The central joke of First Family pays homage to The President’s Analyst, and occurs in a quiet moment on Air Force One when the President (his name is Link, not Lincoln, played by Bob Newhart and thus a relation of Merkin Muffley) tells an academic, Dr. Grade (Austin Pendleton), that he dreams himself in the White House sitting down to a bowl of soup and eating it, that’s all. Does the professor know what his dream means? Does soup signify anything?
The stylistic dilemma is announced at the first, as a quotation from Bismarck appears on the screen, “politics is not an exact science.” Comedy, as Godard pointed out in Cahiers du Cinéma, most definitely is, at least on film. The opening scene, which is derived from Citizen Kane, illustrates the geometrical quality of screen comedy quite well. The camera is fixed at the head of a bed on which a fully-dressed couple are embracing. At the foot of the bed, a television shows the President addressing the nation, followed by a panel discussion. In the background there is a fire in the hearth, and beside it a door. The camera never moves while the credits roll and the couple (whose faces aren’t seen) kiss and the speech goes on and the palaver after that, until the door bursts open and men with flashlights take the girl away in an unmarked car and a siren. She’s taken to the White House, and revealed to be the President’s daughter.
One can point out on stylistic grounds a certain difficulty, but by no means account for the critical neglect and antipathy the film has received. It must have come as a shock to see Buck Henry forgo at this point the perfection of style in which he made his name (Flicker’s The Troublemaker, Nichols’ The Graduate and Catch-22) in favor of a crumbly, broken approximation, but that is what he did, and why he placed the structure on the shoulders of the most expert comedians in plenty (a bill-signing scene has Bob Dishy, Fred Willard, Newhart, and Richard Benjamin side-by-side). Compare that opening shot with the scene in Presidential Assistant Feebleman’s office (he’s played by Willard). The Chairman of the Joint Chiefs of Staff, General Dumpston (Rip Torn) sits down facing his desk, behind which is a large window on a lawn and greenery, in the distance a gardener is trimming a tree. While they are talking, a rope ladder of knotted bedsheets descends into view just outside the glass, and the girl seen before (Gilda Radner) climbs down, walks across the lawn and then chases the gardener, while the Presidential Assistant calmly alerts Security. Nothing would be simpler than to film this correctly, but Henry breaks the scene up with editing, and this is typical of the entire film.

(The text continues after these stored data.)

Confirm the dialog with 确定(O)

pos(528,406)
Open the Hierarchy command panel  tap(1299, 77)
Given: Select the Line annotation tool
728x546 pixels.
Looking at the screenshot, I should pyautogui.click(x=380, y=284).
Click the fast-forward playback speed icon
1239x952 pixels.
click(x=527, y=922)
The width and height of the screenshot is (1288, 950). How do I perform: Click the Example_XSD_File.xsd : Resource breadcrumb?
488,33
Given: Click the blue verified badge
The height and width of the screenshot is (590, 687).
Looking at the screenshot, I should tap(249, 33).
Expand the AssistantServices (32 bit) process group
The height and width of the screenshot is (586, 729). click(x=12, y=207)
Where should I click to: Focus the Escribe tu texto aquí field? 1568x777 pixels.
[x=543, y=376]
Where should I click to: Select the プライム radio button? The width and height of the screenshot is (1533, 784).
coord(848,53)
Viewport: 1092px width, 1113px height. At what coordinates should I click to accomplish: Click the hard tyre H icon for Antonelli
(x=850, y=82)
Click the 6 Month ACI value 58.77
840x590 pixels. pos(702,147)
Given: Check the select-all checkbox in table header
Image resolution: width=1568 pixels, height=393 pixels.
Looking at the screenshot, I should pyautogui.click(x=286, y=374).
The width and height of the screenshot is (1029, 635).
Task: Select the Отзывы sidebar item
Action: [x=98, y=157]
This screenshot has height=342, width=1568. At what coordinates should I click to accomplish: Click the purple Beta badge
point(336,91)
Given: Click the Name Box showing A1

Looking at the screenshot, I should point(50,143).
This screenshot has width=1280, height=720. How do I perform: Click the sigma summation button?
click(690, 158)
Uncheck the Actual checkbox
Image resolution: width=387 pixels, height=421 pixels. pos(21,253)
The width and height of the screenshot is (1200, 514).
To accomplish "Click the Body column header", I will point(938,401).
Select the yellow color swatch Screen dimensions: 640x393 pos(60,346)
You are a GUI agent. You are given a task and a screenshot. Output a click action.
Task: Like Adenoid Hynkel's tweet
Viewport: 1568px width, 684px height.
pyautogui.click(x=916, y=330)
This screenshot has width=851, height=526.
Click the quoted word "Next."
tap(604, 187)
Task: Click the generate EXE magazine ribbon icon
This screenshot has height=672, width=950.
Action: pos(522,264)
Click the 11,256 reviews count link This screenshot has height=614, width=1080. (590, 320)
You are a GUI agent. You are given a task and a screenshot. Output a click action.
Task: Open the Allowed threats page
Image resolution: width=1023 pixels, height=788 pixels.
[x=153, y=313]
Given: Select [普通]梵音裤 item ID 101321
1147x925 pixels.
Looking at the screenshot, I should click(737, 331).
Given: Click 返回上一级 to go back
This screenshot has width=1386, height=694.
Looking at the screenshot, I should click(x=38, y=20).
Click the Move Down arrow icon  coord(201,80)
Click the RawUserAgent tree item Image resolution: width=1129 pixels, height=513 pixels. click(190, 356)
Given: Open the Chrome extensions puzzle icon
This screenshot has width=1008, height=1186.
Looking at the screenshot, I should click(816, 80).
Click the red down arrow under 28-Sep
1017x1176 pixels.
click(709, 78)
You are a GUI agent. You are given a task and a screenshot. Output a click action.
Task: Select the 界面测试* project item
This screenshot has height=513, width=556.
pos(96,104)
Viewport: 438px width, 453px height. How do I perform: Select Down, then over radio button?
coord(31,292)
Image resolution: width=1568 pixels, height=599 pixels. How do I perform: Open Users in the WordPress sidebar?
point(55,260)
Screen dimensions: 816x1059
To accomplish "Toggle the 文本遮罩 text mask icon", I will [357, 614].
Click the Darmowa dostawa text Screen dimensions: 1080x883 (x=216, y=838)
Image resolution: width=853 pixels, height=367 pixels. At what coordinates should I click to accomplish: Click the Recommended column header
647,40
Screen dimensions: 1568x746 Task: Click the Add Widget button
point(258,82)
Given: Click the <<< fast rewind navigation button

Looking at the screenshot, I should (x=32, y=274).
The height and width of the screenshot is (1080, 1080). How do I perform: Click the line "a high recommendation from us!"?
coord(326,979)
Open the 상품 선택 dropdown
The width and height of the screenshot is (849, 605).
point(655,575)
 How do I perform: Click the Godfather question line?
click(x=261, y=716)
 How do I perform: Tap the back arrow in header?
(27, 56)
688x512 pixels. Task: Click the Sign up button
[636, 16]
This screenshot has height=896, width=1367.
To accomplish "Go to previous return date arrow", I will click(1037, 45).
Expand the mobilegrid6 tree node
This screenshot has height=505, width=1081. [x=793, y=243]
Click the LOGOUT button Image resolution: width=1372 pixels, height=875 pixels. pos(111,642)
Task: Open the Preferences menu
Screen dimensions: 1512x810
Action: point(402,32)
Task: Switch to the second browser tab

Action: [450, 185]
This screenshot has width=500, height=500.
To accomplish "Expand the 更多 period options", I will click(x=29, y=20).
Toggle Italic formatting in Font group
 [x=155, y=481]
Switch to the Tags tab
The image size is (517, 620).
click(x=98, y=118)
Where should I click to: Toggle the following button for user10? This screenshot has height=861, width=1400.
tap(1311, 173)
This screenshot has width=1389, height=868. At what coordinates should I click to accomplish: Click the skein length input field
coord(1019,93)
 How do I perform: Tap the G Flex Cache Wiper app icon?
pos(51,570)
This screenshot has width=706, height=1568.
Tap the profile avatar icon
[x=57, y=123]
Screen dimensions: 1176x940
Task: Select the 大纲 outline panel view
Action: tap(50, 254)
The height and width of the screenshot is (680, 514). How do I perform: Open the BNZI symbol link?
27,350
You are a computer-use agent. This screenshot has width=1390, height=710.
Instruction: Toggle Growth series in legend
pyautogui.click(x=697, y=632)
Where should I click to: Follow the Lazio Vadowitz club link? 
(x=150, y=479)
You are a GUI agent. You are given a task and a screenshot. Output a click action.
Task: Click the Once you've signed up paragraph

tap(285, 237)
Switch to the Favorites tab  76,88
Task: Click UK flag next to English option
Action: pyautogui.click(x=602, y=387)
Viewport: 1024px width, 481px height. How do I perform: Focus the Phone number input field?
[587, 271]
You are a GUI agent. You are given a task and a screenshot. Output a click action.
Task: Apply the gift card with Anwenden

You want an adamantine structure for a political satire, and Henry gives you comedy as an inexact science. Our critics like what they know, and as they know precious little, they are bound to be vexed.
Harvey Korman plays the U.N. Ambassador, a little like Adlai Stevenson but not so tough-minded. An Arab ambassador suggests his mother had intimate relations with a camel, and he lashes out, offering fisticuffs.
A delegation arrives from an island nation whose flag is, on a red field, a black fist clutching a white businessman (later, a member of the delegation is dropped from their private jet over Washington as a propitiatory sacrifice). As they enter the building, they see above them to their left on the mezzanine the smiling American delegation, and to their right the Chinese.
The Ambassador (Julius Harris) presents a rock to the U.S. President, after the Marine Corps band switch to African drums to play his national anthem. The rock is radioactive, suggesting a lucrative mineral resource. The President resolves to make a treaty. His motorcade leaves the White House with a lifelike dummy standing in the limousine sunroof, made to stiffly gesticulate by the President himself operating the manual controls, a system of levers.
Roast crocodile on a spit is the main course at the island feast. The President of this nation is played by John Hancock with curious reflections of Moses Gunn and Clarence Williams III transforming his face by turns. The President’s daughter makes a play for the professor, both are captured by the islanders, who have an active volcano and a god to propitiate.
The President shows the President the island’s garden of giant vegetables, celery like skyscrapers, radishes like Volkswagens, and the President of the United States instantly envisions himself the benefactor of mankind. They draw up a treaty there and then.
The secret is fertilizer, he is about to inform America, when his staff have him declared by the Supreme Court not merely unfit for office by reason of mental impairment, but dead. Alas for their plans, giant vegetables sprout up all over Washington, there is talk of a Nobel Prize, and the resuscitated President is feted in a motorcade in propria persona. There is still the question of the human sacrifices, but his daughter looks over at a statue of the volcano god, which turns its stone head to look at her, and she gives it a wink.
Now, this is too good to be overlooked just because of a style purposefully applied to dissolve any apparent clash between seriousness of purpose and the purposeful satire of the Vice-President and the Cabinet and staff dressed for a costume party as the Easter Bunny, a Christmas tree, a jack o’ lantern, the old year with a scythe and a baby, etc. (the President goes as George Washington, there is a certain relationship to J. Lee Thompson’s John Goldfarb, Please Come Home!). The First Lady’s reserve is explained when she (Madeline Kahn) diverts the President’s attention in the car and sips something from her purse through a straw.